Frage an Arnold Vaatz von Martin D. bezüglich Recht
Sehr geehrter Herr Vaatz,
im Juli 2008 hat das Bundesverfassungsgericht Bestimmungen des Bundeswahlgesetzes insoweit als verfassungswidrig qualifiziert, als Regelungen zu Überhangmandaten zu einem negativen Stimmengewicht führen können - will heißen: die Zweitstimmenabgabe für eine Partei in einem "überhangträchtigen" Bundesland kann zu einer Reduzierung der Gesamtmandatszahl führen.
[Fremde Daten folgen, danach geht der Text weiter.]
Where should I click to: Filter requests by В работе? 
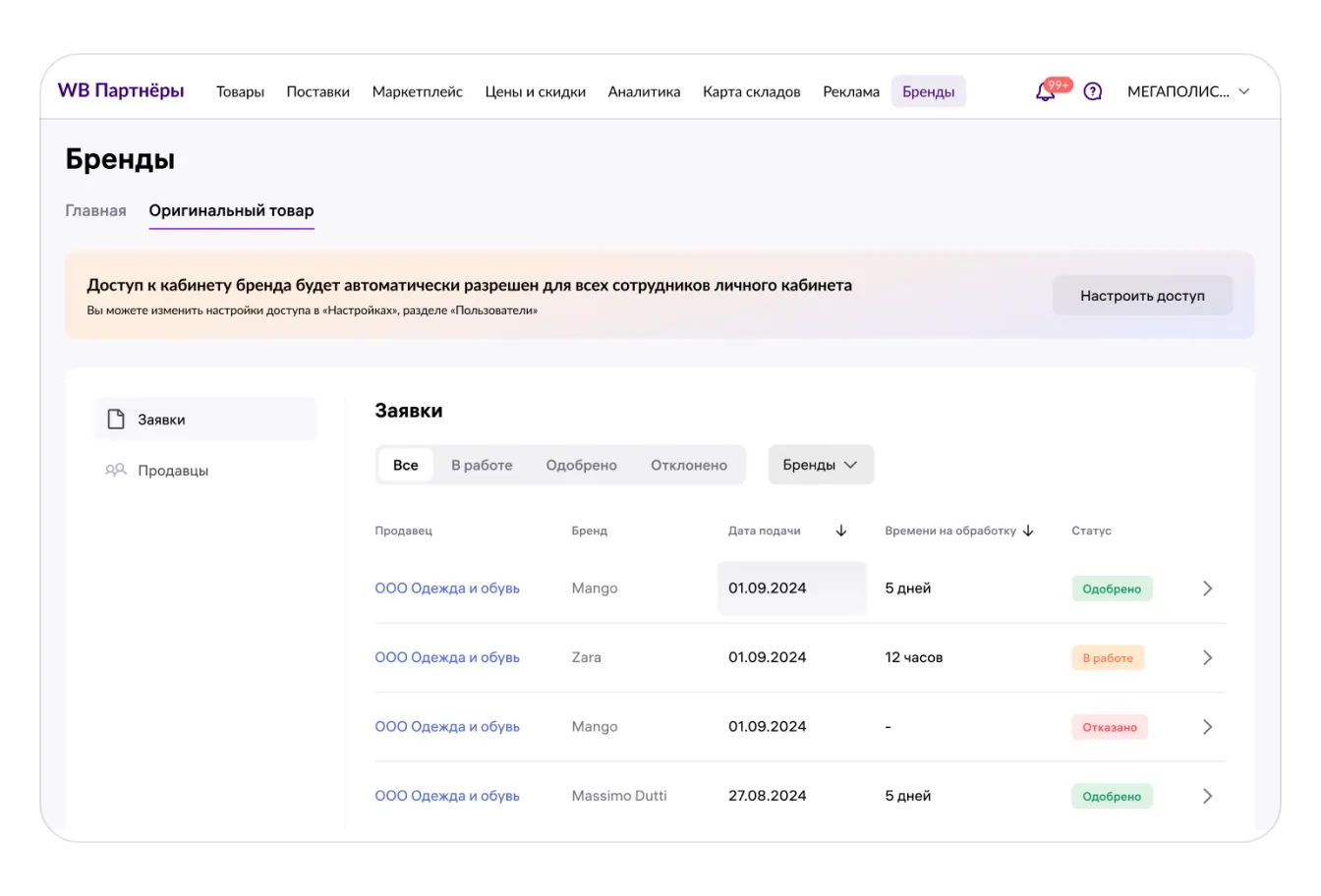[482, 466]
Auch wenn das Bundesverfassungsgericht dem Gesetzgeber Zeit bis Mitte 2011 zur Schaffung einer verfassungsgemäßen Regelung eingeräumt hat, ist es für mich nicht einsichtig, daß wir im September auf der Grundlage verfassungswidriger gesetzlicher Bestimmungen den Bundestag wählen.
Ich will für mich vermeiden, daß meine Zweitstimme dazu beiträgt, die von mir gewählte Partei entgegen meinem politischen Willen schlechter zu stellen.
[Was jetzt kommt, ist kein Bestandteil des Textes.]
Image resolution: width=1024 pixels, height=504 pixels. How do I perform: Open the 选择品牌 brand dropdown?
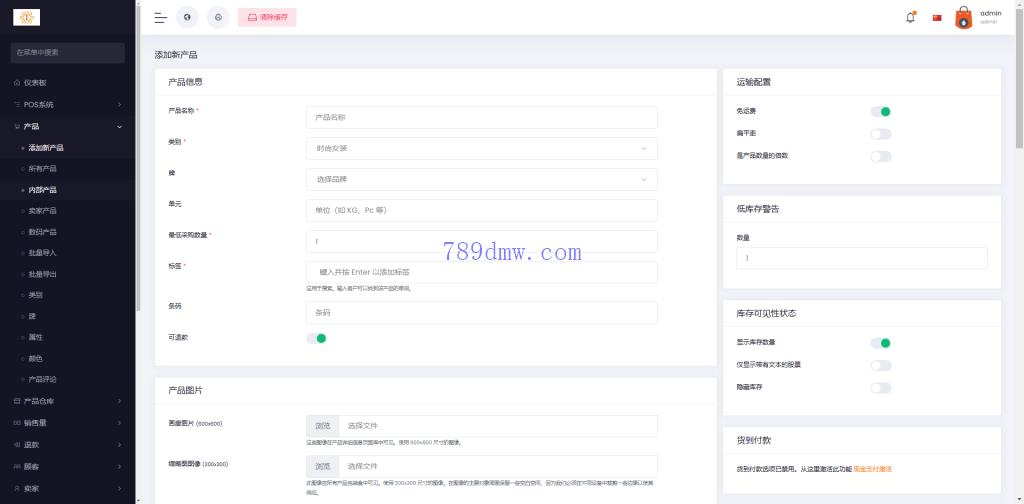(481, 179)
Werden Sie sich in Ihrer herausgehobenen Funktion noch für eine rechtzeitige gesetzliche Änderung einsetzen?
Mit freundlichen Grüßen,
Martin Döring
Sehr geehrter Herr Döring,
nein, weil eine Änderung des Bundeswahlgesetzes zum jetzigen Zeitpunkt keine Lösung sondern nur weitere Probleme herbeiführen würde.
Nicht ohne Grund ist im Urteil des Bundesverfassungsgerichts eine Zeitspanne genannt, die in die nächste Legislaturperiode hineinreicht.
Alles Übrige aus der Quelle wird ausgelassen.